REEVES: Only a minority of people now think that it's important to be married to have a good life. So for sure there's the romance and the love stories and so on too, but as I look at the trends, and in particular these class gaps in marriage that we see, it looks to me as if marriage has become something actually no more romantic than it was before.

So if before it was based on economic dependency, I think now it's something like a joint venture for raising kids- between more equal partners for sure, but it's really a commitment device. It's really a way of signaling: We're gonna have kids. We want to invest heavily in those kids, in time, and money and so on, so let's do it together.

And so I actually think that it's much more about parenting than it is about love, and that's certainly better than one of economic dependency. But I don't think we should get dewy-eyed and think that marriage has become this kind of wonderfully kind of romantic, expressive, individualistic thing where husbands and wives are now writing poems to each other on a daily basis. They're actually not. They're juggling childcare and figuring out who's gotta go to the parents' evening, and who's gonna pick up their kid from the baseball game, and sitting down on Sunday nights and figuring out what the week schedule looks like, which is much more egalitarian than the old model but not much more romantic.

FISHER: As a matter of fact, what we're doing now is we're moving forward to the kinds of partnerships that we had a million years ago. For millions of years, our ancestors lived in these little hunting and gathering groups. Women commuted to gather their fruits and vegetables. They came home with over 50% of the evening meal; double-income family was the rule. Women were just as powerful as men sexually, socially, and economically, and they could leave bad partnerships to make a better one.

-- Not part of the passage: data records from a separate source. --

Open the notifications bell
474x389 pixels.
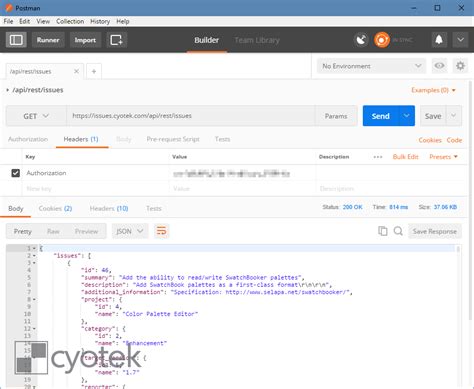[439, 40]
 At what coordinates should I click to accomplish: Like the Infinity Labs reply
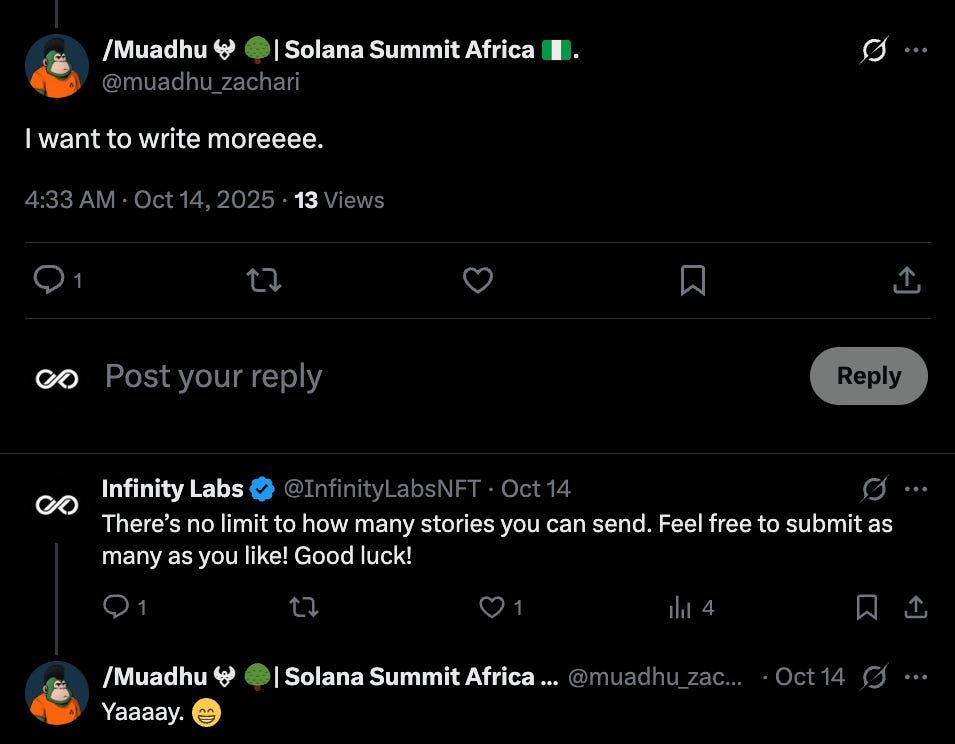coord(491,607)
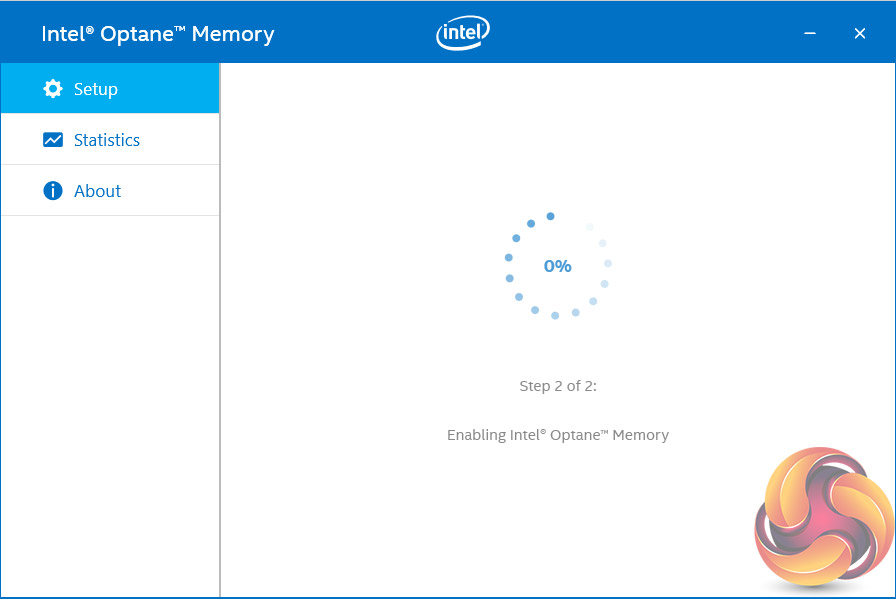Image resolution: width=896 pixels, height=599 pixels.
Task: Click the "Enabling Intel Optane Memory" status text
Action: click(x=558, y=435)
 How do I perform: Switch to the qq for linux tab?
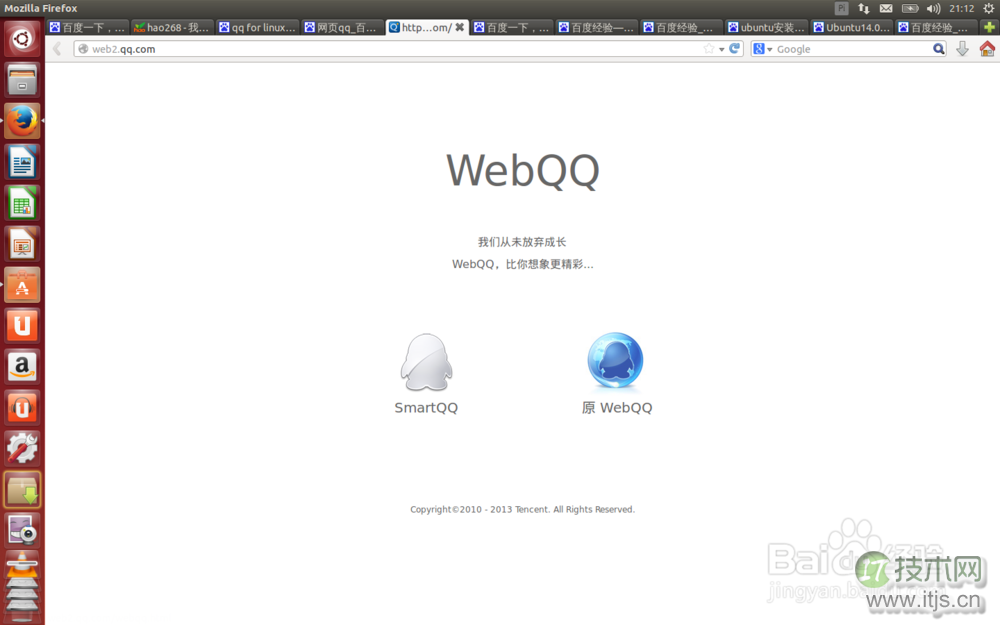click(257, 28)
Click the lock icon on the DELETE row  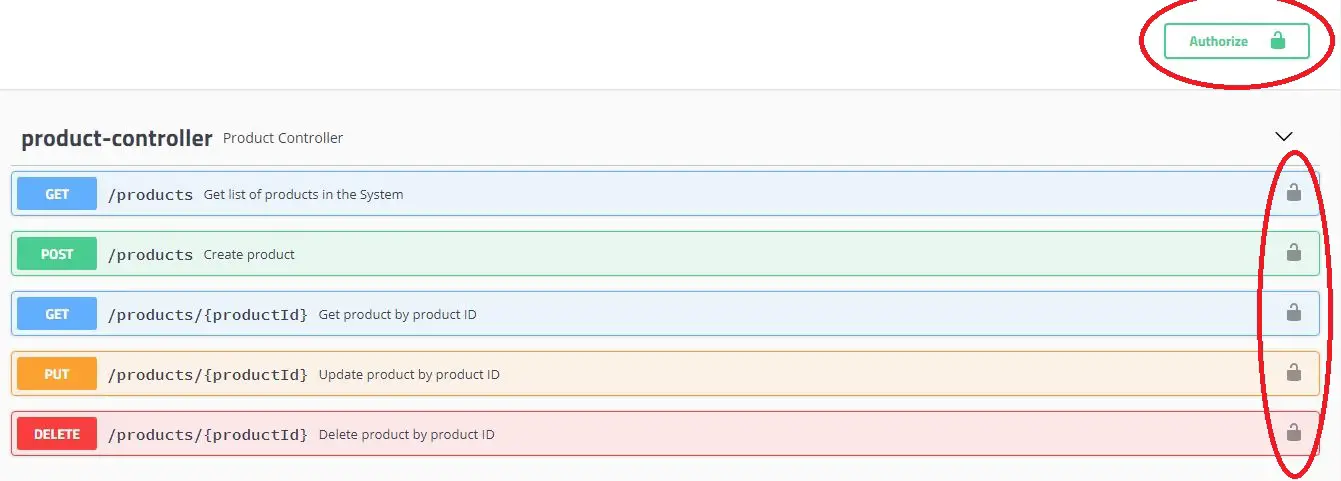1293,432
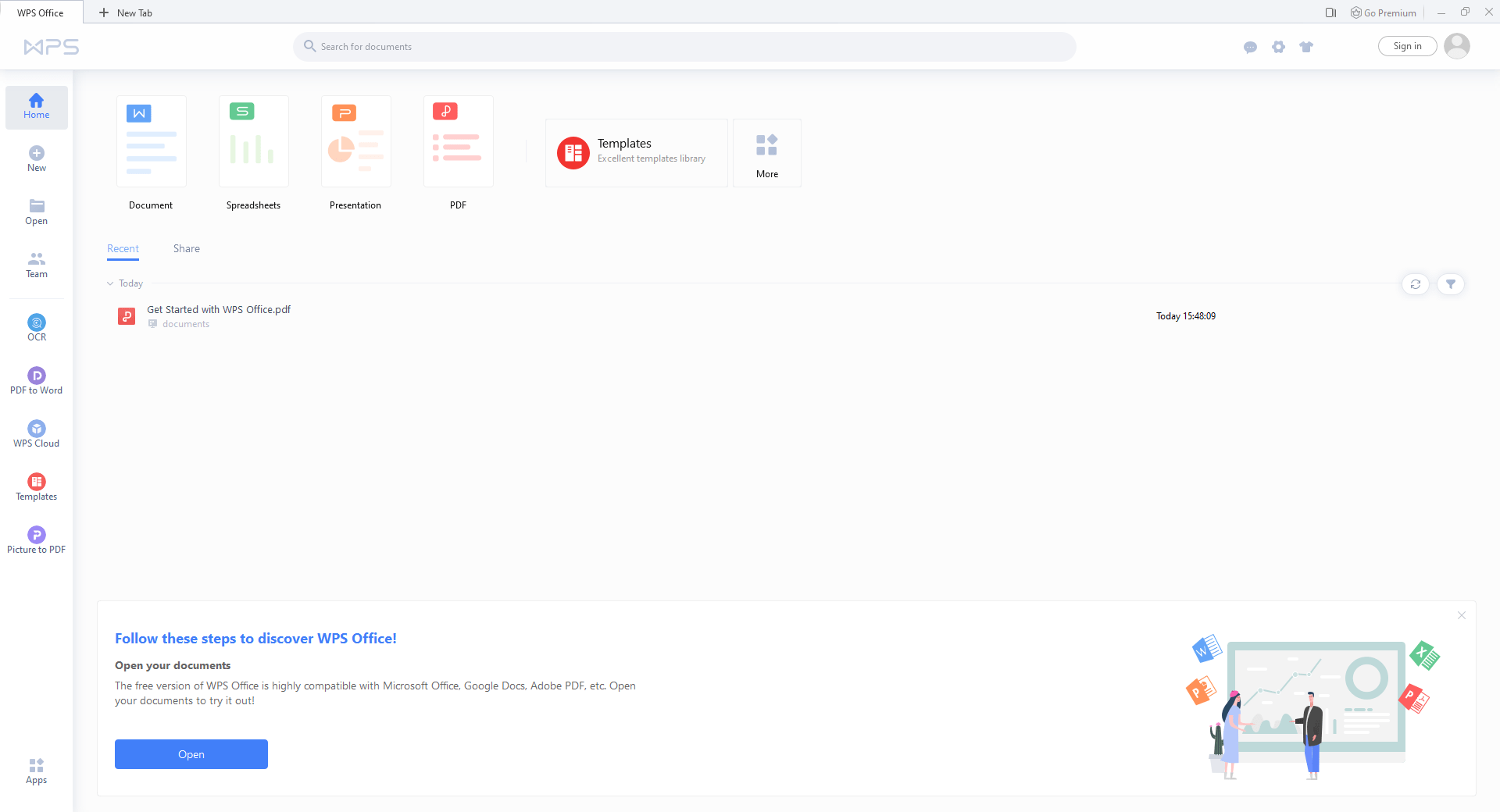Click the Sign in button
Screen dimensions: 1500x812
coord(1407,46)
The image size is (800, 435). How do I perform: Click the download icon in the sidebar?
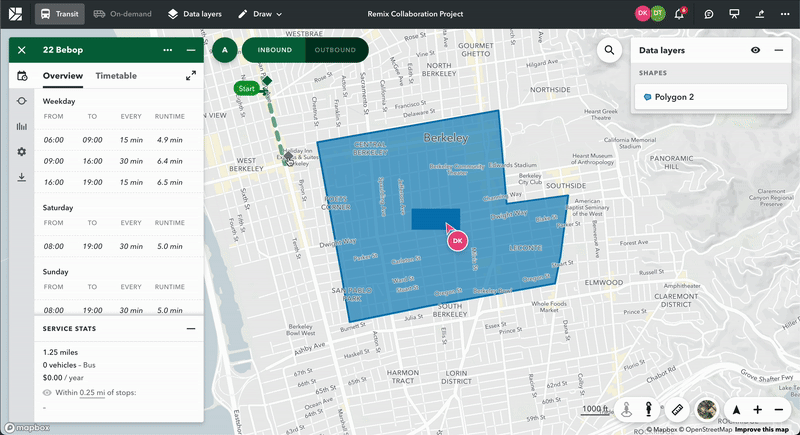(x=21, y=178)
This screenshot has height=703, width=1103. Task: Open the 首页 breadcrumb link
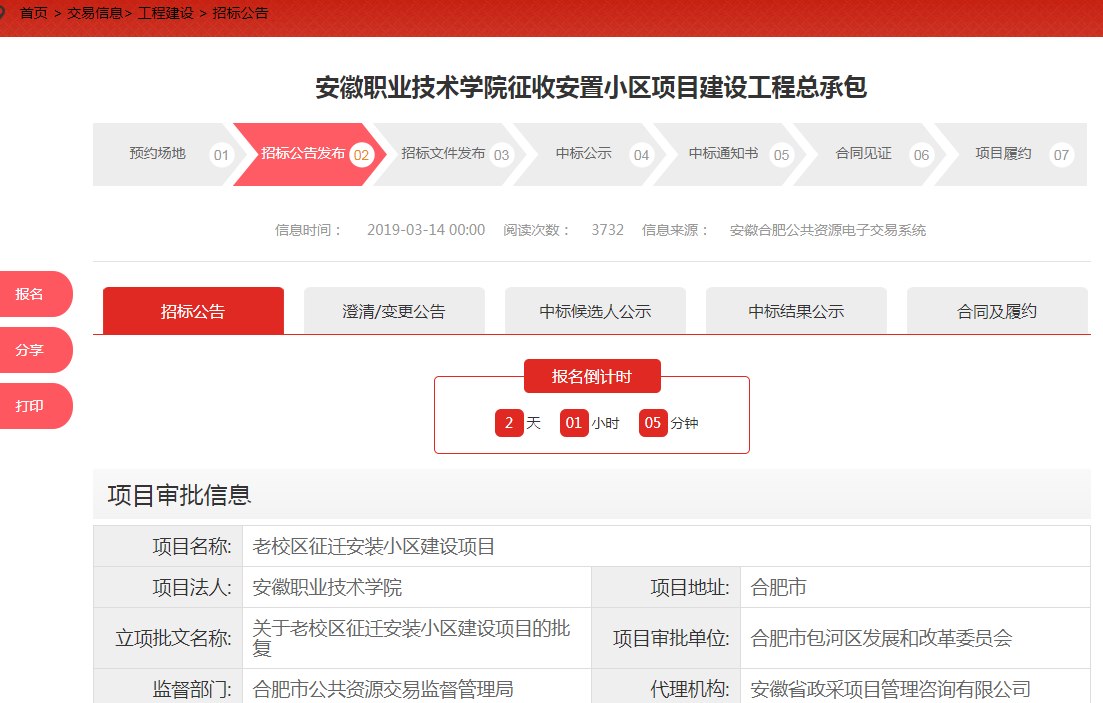pyautogui.click(x=33, y=14)
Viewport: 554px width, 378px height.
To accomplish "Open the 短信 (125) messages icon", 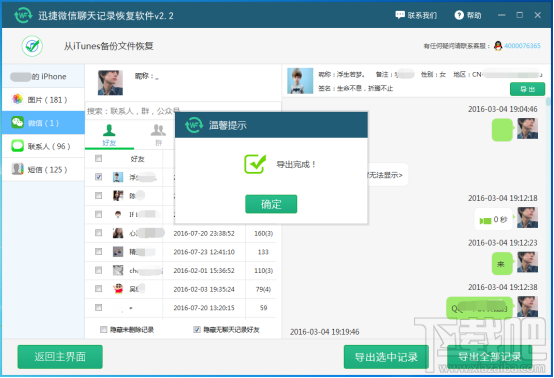I will (17, 169).
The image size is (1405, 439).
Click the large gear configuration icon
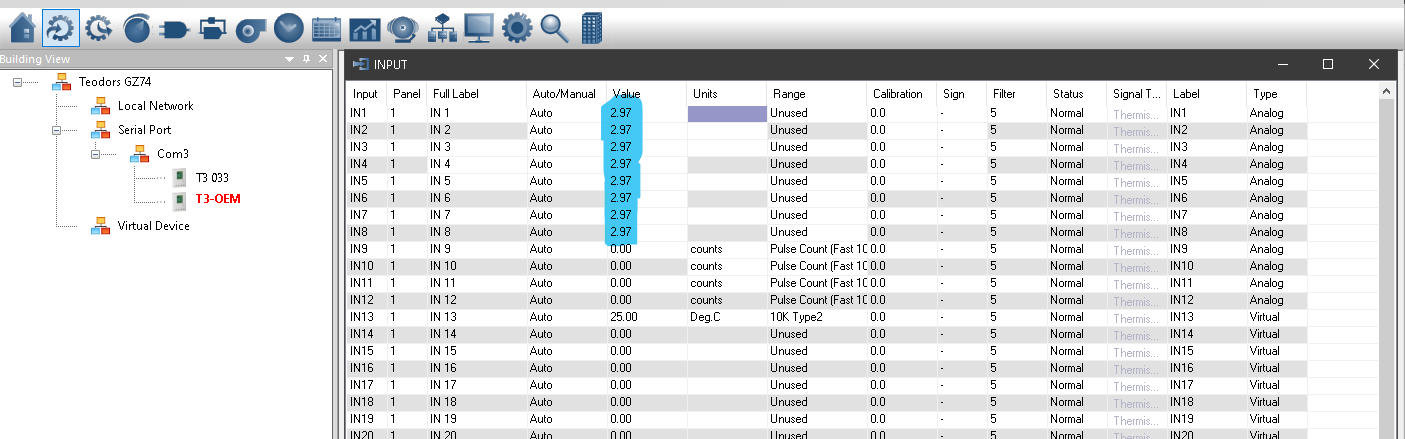pos(516,27)
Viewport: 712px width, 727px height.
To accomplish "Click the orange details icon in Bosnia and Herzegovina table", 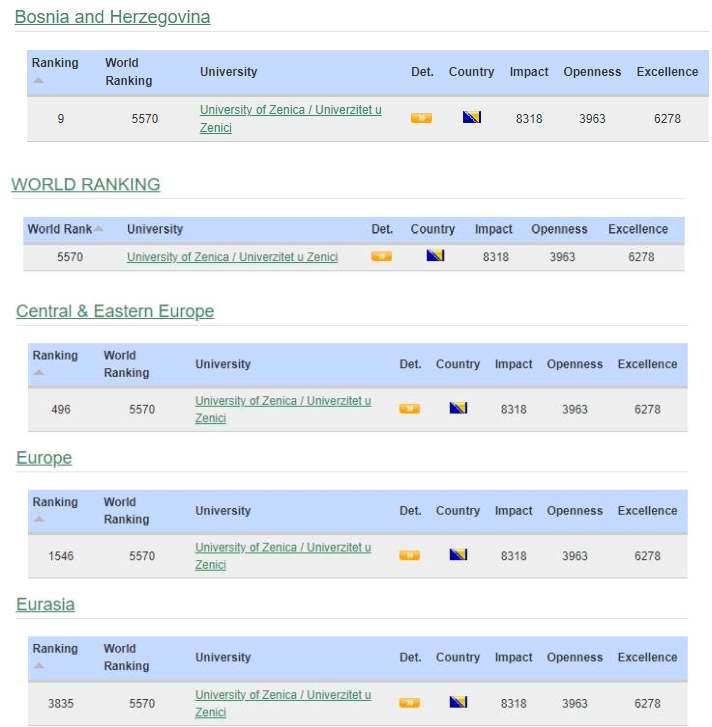I will (421, 118).
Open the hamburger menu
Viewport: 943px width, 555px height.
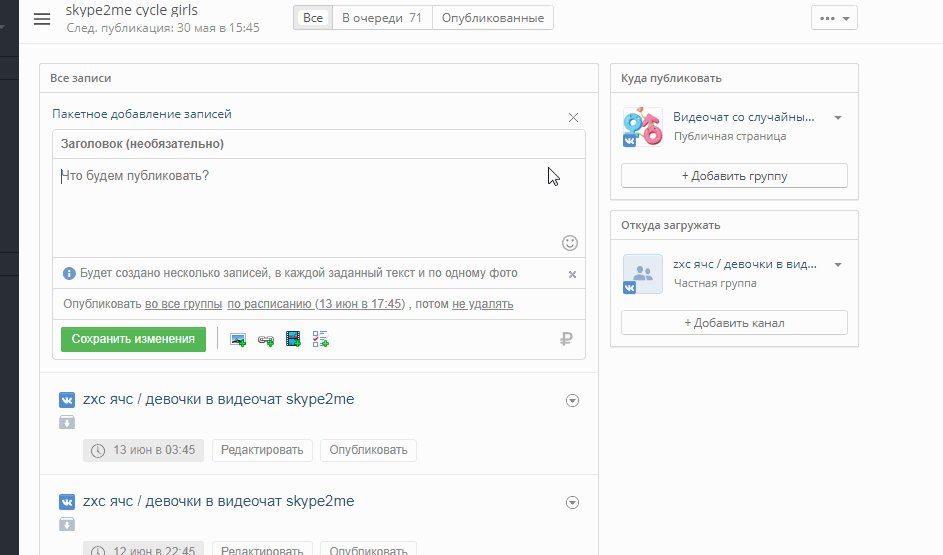coord(42,19)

PERRY: The institution of marriage is pretty much dead. It used to be really difficult to get a divorce. Not only was the barrier to getting a divorce really high but also the social consequences were really grave. Whereas now we have very high rates of divorce. We have no-fault divorce available, which means that everyone can pretty much just opt out of the marriage.

Clearly in the past, it was the case that people ended up stuck in wretched marriages because divorce laws made it impossible for them to get out of them. Whereas now, those people aren't stuck anymore. However, it also has changed the nature of the marriage institution completely.

REEVES: Many people have taken the risk of declaring marriage to be on its way out, to be an obsolete institution, only to find that the trends are not quite on their side. And in particular, when you see a situation where the people with the most power, most choice are still opting in huge numbers into marriage then it's way too soon to say that it's out of date. It's clearly as an institution, still doing quite a lot of work for certain people in society.

I think what we can safely say is that the model of marriage that was founded on economic dependency of women on men is completely obsolete. And so attempts to somehow bring that back to life is a sort of zombie version about how can we sort of raise it up again from the dead, are doomed to failure as well as being unfair.

Now I think we've created models of the family that are much more equal and much fairer, but maybe not quite as stable in many cases too. And so we've gone from a situation where we had quite stable but deeply unfair family structures to much fairer but quite unstable family structures- and the challenge we all face is to find ways to create more stability in our family life, but without sacrificing the goal of equality which has animated the movement over the last 50 years.

How do we have strong relationships within which people can raise kids well? And if marriage has a part to play in that, then great. But there are alternative models around civil partnerships and so on too. But I think that's for us to create, and I think we should be careful not to assume that the way to restore marriage as an institution is to bring it back to the old model. If marriage is to survive, it will be in a new model not a restoration of the old model.